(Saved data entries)
--------
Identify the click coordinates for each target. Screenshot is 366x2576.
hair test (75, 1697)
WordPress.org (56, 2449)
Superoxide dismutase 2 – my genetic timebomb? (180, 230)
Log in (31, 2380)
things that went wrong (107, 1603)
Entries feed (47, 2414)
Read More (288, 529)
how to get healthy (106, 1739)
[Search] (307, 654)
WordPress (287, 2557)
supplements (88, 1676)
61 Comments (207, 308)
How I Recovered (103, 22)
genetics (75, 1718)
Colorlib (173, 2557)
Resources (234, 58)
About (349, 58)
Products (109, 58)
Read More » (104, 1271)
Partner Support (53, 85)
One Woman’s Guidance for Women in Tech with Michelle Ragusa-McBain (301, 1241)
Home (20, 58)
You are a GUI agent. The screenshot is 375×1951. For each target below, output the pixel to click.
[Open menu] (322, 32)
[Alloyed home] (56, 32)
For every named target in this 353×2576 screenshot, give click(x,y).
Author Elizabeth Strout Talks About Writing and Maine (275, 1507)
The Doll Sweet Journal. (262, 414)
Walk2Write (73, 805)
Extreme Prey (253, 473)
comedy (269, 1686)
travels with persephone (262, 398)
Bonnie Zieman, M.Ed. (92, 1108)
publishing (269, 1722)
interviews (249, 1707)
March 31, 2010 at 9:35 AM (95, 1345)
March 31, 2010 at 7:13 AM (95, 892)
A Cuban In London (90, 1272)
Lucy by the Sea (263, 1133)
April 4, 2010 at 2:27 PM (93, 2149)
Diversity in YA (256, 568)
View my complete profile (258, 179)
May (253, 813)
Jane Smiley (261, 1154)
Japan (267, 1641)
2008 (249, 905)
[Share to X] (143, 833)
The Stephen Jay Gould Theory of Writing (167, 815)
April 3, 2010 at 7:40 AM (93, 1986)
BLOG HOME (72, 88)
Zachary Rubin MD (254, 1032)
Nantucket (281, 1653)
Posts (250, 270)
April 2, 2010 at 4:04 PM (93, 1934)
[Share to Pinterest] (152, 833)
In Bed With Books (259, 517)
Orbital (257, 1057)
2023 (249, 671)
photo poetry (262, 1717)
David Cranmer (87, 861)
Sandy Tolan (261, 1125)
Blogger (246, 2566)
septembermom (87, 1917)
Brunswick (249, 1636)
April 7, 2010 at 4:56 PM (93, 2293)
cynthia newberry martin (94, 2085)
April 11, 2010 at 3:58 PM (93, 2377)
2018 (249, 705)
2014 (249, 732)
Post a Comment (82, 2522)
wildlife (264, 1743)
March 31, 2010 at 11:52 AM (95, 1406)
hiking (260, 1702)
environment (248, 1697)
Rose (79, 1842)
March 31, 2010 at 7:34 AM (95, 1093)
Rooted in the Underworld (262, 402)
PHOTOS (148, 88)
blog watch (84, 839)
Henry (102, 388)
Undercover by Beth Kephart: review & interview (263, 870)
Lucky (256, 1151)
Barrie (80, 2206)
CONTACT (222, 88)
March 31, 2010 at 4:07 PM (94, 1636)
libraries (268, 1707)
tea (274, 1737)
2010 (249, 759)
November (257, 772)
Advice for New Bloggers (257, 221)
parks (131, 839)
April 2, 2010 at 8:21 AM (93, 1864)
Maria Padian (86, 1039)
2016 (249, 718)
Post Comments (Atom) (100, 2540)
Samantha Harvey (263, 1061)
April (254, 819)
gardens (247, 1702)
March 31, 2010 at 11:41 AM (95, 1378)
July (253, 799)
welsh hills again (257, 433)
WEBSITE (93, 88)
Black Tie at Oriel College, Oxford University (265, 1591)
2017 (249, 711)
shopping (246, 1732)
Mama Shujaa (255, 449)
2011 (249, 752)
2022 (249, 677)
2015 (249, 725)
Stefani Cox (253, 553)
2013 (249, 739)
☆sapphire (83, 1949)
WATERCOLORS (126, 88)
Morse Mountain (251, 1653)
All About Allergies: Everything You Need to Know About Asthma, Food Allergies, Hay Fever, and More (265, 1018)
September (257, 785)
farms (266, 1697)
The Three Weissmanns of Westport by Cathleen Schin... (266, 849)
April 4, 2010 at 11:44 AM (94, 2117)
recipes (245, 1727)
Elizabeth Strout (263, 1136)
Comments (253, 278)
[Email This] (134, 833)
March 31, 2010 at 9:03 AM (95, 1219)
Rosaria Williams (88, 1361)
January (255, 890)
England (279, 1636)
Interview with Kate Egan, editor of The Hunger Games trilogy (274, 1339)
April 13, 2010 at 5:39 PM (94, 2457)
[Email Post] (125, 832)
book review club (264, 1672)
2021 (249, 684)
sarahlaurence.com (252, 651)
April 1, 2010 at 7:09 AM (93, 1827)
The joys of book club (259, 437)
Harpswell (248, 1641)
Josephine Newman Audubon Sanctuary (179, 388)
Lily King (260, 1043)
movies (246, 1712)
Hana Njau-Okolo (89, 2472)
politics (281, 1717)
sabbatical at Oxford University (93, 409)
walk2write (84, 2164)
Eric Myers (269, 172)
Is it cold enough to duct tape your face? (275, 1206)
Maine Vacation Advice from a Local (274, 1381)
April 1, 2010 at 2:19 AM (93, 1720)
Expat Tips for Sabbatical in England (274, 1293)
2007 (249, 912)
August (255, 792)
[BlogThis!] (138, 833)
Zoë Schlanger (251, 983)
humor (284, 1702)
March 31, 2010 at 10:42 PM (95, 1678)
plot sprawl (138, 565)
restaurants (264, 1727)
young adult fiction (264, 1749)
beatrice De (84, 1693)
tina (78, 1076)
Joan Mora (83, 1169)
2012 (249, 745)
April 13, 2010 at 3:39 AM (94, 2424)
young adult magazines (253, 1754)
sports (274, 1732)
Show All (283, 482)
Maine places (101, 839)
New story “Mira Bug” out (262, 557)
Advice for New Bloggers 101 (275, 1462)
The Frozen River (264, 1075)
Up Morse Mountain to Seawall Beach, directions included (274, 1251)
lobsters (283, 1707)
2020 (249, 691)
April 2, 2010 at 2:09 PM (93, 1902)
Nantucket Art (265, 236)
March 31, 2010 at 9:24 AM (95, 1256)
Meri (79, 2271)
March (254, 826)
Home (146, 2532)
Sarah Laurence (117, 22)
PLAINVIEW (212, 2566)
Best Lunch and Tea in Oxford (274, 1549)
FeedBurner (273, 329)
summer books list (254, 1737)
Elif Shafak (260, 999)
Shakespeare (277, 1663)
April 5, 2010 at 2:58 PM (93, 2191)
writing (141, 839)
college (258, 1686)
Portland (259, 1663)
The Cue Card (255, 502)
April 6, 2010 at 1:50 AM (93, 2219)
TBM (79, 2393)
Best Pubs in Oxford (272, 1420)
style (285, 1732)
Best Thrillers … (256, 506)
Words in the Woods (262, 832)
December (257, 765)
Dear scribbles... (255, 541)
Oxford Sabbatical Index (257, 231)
--------
## Required work
Every line of the entries above that contains the word "Bloggers" must be tallied, and the number alone reported.

## Output below
2